> _WORK TO BE COMPLETED_
Write out the entries again exactly as they are given.

─── EXERCISE MATERIALS ───

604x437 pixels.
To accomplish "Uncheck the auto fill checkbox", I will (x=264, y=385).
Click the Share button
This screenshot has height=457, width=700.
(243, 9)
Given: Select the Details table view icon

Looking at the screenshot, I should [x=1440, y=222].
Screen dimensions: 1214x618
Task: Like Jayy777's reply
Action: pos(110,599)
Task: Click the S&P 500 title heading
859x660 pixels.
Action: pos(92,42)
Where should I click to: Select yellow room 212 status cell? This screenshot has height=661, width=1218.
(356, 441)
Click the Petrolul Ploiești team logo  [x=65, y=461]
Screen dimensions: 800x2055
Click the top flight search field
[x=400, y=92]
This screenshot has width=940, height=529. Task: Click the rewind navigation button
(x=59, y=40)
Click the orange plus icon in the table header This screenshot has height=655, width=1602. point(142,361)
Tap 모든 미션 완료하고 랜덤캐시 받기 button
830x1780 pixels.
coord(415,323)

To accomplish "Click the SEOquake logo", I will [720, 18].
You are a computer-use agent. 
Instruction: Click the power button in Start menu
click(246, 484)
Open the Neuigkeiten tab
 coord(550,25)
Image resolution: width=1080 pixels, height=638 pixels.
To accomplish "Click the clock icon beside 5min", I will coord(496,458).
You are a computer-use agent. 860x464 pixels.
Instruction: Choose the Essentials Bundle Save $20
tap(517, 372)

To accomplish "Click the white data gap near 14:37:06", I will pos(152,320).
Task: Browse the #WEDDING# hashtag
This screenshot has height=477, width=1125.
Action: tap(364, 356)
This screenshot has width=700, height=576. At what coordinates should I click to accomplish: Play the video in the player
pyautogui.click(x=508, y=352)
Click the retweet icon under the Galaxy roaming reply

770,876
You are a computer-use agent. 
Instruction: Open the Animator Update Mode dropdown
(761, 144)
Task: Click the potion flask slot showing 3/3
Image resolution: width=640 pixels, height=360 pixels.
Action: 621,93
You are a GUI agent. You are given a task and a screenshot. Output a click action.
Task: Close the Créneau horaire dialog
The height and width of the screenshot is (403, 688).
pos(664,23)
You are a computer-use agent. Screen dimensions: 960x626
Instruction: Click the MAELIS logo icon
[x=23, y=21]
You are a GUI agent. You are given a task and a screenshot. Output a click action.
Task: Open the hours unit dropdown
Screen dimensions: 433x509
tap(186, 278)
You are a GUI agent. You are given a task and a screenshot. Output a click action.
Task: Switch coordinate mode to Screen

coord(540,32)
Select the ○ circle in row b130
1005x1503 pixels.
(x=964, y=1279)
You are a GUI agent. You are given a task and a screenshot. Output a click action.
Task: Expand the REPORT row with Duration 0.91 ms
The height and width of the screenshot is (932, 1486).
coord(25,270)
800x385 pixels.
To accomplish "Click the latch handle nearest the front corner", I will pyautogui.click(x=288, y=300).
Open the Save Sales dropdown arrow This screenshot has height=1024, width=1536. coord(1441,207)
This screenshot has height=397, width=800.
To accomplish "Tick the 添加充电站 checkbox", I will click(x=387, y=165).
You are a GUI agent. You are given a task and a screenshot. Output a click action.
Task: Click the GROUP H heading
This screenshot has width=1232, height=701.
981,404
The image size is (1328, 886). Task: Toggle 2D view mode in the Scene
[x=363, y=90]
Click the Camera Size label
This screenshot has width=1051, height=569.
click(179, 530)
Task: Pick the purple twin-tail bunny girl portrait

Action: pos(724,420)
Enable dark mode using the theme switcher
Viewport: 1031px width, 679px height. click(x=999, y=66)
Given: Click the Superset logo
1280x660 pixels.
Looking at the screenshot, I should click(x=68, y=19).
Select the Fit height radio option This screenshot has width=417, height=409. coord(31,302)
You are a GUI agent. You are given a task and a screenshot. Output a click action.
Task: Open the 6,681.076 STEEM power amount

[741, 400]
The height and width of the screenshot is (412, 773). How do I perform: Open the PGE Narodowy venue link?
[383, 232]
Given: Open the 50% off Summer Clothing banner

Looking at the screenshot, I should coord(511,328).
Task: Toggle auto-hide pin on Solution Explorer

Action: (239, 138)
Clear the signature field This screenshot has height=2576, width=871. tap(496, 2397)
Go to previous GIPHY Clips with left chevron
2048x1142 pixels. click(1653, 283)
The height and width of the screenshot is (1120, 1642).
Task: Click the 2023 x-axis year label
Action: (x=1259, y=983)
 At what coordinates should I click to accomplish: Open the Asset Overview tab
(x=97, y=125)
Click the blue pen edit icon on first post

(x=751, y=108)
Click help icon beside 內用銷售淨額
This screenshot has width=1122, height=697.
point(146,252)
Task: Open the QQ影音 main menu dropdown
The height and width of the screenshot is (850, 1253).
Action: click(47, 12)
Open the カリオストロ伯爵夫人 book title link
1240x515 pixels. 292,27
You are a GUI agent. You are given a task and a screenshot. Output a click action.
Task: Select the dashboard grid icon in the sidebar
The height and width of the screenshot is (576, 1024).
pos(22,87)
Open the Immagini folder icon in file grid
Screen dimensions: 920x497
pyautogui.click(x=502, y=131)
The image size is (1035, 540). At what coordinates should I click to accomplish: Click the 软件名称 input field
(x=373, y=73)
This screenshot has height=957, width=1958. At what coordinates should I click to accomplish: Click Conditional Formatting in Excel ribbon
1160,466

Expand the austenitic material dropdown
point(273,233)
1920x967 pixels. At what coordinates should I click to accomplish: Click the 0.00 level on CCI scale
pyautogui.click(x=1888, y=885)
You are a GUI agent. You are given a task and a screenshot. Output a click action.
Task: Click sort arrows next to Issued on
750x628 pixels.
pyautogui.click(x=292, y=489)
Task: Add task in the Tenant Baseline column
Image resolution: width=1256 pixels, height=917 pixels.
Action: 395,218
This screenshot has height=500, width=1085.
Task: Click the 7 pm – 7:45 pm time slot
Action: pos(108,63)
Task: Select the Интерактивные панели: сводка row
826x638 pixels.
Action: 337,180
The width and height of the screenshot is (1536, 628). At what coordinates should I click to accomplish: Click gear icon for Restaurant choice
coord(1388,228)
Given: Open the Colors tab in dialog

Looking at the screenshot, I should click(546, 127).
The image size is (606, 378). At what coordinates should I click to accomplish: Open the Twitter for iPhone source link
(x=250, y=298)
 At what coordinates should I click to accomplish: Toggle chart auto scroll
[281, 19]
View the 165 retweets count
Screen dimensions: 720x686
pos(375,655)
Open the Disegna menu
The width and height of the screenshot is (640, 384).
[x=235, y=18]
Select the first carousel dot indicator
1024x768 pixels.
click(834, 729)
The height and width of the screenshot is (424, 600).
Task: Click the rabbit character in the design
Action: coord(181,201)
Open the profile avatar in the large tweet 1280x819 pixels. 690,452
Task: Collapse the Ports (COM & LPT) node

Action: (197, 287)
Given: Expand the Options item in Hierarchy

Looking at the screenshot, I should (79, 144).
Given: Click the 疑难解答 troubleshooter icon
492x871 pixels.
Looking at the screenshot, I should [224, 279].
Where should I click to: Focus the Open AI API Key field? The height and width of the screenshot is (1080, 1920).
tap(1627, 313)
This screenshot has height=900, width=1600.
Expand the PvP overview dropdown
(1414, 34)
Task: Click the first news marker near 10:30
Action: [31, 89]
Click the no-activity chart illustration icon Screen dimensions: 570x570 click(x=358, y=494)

───

> _SOLUTION TO THIS EXERCISE_
604x437 pixels.
To accomplish "Uncheck the auto fill checkbox", I will (x=264, y=385).
Click the Share button
This screenshot has height=457, width=700.
(243, 9)
Given: Select the Details table view icon

Looking at the screenshot, I should [x=1440, y=222].
Screen dimensions: 1214x618
Task: Like Jayy777's reply
Action: pos(110,599)
Task: Click the S&P 500 title heading
859x660 pixels.
Action: pos(92,42)
Where should I click to: Select yellow room 212 status cell? This screenshot has height=661, width=1218.
(356, 441)
Click the Petrolul Ploiești team logo  [x=65, y=461]
Screen dimensions: 800x2055
Click the top flight search field
[x=400, y=92]
This screenshot has width=940, height=529. Task: Click the rewind navigation button
(x=59, y=40)
Click the orange plus icon in the table header This screenshot has height=655, width=1602. point(142,361)
Tap 모든 미션 완료하고 랜덤캐시 받기 button
830x1780 pixels.
coord(415,323)

To accomplish "Click the SEOquake logo", I will [720, 18].
You are a computer-use agent. 
Instruction: Click the power button in Start menu
click(246, 484)
Open the Neuigkeiten tab
 coord(550,25)
Image resolution: width=1080 pixels, height=638 pixels.
To accomplish "Click the clock icon beside 5min", I will coord(496,458).
You are a computer-use agent. 860x464 pixels.
Instruction: Choose the Essentials Bundle Save $20
tap(517, 372)

To accomplish "Click the white data gap near 14:37:06", I will pos(152,320).
Task: Browse the #WEDDING# hashtag
This screenshot has height=477, width=1125.
Action: tap(364, 356)
This screenshot has width=700, height=576. At what coordinates should I click to accomplish: Play the video in the player
pyautogui.click(x=508, y=352)
Click the retweet icon under the Galaxy roaming reply

770,876
You are a computer-use agent. 
Instruction: Open the Animator Update Mode dropdown
(761, 144)
Task: Click the potion flask slot showing 3/3
Image resolution: width=640 pixels, height=360 pixels.
Action: 621,93
You are a GUI agent. You are given a task and a screenshot. Output a click action.
Task: Close the Créneau horaire dialog
The height and width of the screenshot is (403, 688).
pos(664,23)
You are a computer-use agent. Screen dimensions: 960x626
Instruction: Click the MAELIS logo icon
[x=23, y=21]
You are a GUI agent. You are given a task and a screenshot. Output a click action.
Task: Open the hours unit dropdown
Screen dimensions: 433x509
tap(186, 278)
You are a GUI agent. You are given a task and a screenshot. Output a click action.
Task: Switch coordinate mode to Screen

coord(540,32)
Select the ○ circle in row b130
1005x1503 pixels.
(x=964, y=1279)
You are a GUI agent. You are given a task and a screenshot. Output a click action.
Task: Expand the REPORT row with Duration 0.91 ms
The height and width of the screenshot is (932, 1486).
coord(25,270)
800x385 pixels.
To accomplish "Click the latch handle nearest the front corner", I will pyautogui.click(x=288, y=300).
Open the Save Sales dropdown arrow This screenshot has height=1024, width=1536. coord(1441,207)
This screenshot has height=397, width=800.
To accomplish "Tick the 添加充电站 checkbox", I will click(x=387, y=165).
You are a GUI agent. You are given a task and a screenshot. Output a click action.
Task: Click the GROUP H heading
This screenshot has width=1232, height=701.
981,404
The image size is (1328, 886). Task: Toggle 2D view mode in the Scene
[x=363, y=90]
Click the Camera Size label
This screenshot has width=1051, height=569.
click(179, 530)
Task: Pick the purple twin-tail bunny girl portrait

Action: pos(724,420)
Enable dark mode using the theme switcher
Viewport: 1031px width, 679px height. click(x=999, y=66)
Given: Click the Superset logo
1280x660 pixels.
Looking at the screenshot, I should click(x=68, y=19).
Select the Fit height radio option This screenshot has width=417, height=409. coord(31,302)
You are a GUI agent. You are given a task and a screenshot. Output a click action.
Task: Open the 6,681.076 STEEM power amount

[741, 400]
The height and width of the screenshot is (412, 773). How do I perform: Open the PGE Narodowy venue link?
[383, 232]
Given: Open the 50% off Summer Clothing banner

Looking at the screenshot, I should coord(511,328).
Task: Toggle auto-hide pin on Solution Explorer

Action: (239, 138)
Clear the signature field This screenshot has height=2576, width=871. tap(496, 2397)
Go to previous GIPHY Clips with left chevron
2048x1142 pixels. click(1653, 283)
The height and width of the screenshot is (1120, 1642).
Task: Click the 2023 x-axis year label
Action: (x=1259, y=983)
 At what coordinates should I click to accomplish: Open the Asset Overview tab
(x=97, y=125)
Click the blue pen edit icon on first post

(x=751, y=108)
Click help icon beside 內用銷售淨額
This screenshot has width=1122, height=697.
point(146,252)
Task: Open the QQ影音 main menu dropdown
The height and width of the screenshot is (850, 1253).
Action: click(47, 12)
Open the カリオストロ伯爵夫人 book title link
1240x515 pixels. 292,27
You are a GUI agent. You are given a task and a screenshot. Output a click action.
Task: Select the dashboard grid icon in the sidebar
The height and width of the screenshot is (576, 1024).
pos(22,87)
Open the Immagini folder icon in file grid
Screen dimensions: 920x497
pyautogui.click(x=502, y=131)
The image size is (1035, 540). At what coordinates should I click to accomplish: Click the 软件名称 input field
(x=373, y=73)
This screenshot has height=957, width=1958. At what coordinates should I click to accomplish: Click Conditional Formatting in Excel ribbon
1160,466

Expand the austenitic material dropdown
point(273,233)
1920x967 pixels. At what coordinates should I click to accomplish: Click the 0.00 level on CCI scale
pyautogui.click(x=1888, y=885)
You are a GUI agent. You are given a task and a screenshot. Output a click action.
Task: Click sort arrows next to Issued on
750x628 pixels.
pyautogui.click(x=292, y=489)
Task: Add task in the Tenant Baseline column
Image resolution: width=1256 pixels, height=917 pixels.
Action: 395,218
This screenshot has height=500, width=1085.
Task: Click the 7 pm – 7:45 pm time slot
Action: pos(108,63)
Task: Select the Интерактивные панели: сводка row
826x638 pixels.
Action: 337,180
The width and height of the screenshot is (1536, 628). At what coordinates should I click to accomplish: Click gear icon for Restaurant choice
coord(1388,228)
Given: Open the Colors tab in dialog

Looking at the screenshot, I should click(546, 127).
The image size is (606, 378). At what coordinates should I click to accomplish: Open the Twitter for iPhone source link
(x=250, y=298)
 At what coordinates should I click to accomplish: Toggle chart auto scroll
[281, 19]
View the 165 retweets count
Screen dimensions: 720x686
pos(375,655)
Open the Disegna menu
The width and height of the screenshot is (640, 384).
[x=235, y=18]
Select the first carousel dot indicator
1024x768 pixels.
click(834, 729)
The height and width of the screenshot is (424, 600).
Task: Click the rabbit character in the design
Action: coord(181,201)
Open the profile avatar in the large tweet 1280x819 pixels. 690,452
Task: Collapse the Ports (COM & LPT) node

Action: (197, 287)
Given: Expand the Options item in Hierarchy

Looking at the screenshot, I should (79, 144).
Given: Click the 疑难解答 troubleshooter icon
492x871 pixels.
Looking at the screenshot, I should [224, 279].
Where should I click to: Focus the Open AI API Key field? The height and width of the screenshot is (1080, 1920).
tap(1627, 313)
This screenshot has height=900, width=1600.
Expand the PvP overview dropdown
(1414, 34)
Task: Click the first news marker near 10:30
Action: [31, 89]
Click the no-activity chart illustration icon Screen dimensions: 570x570 click(x=358, y=494)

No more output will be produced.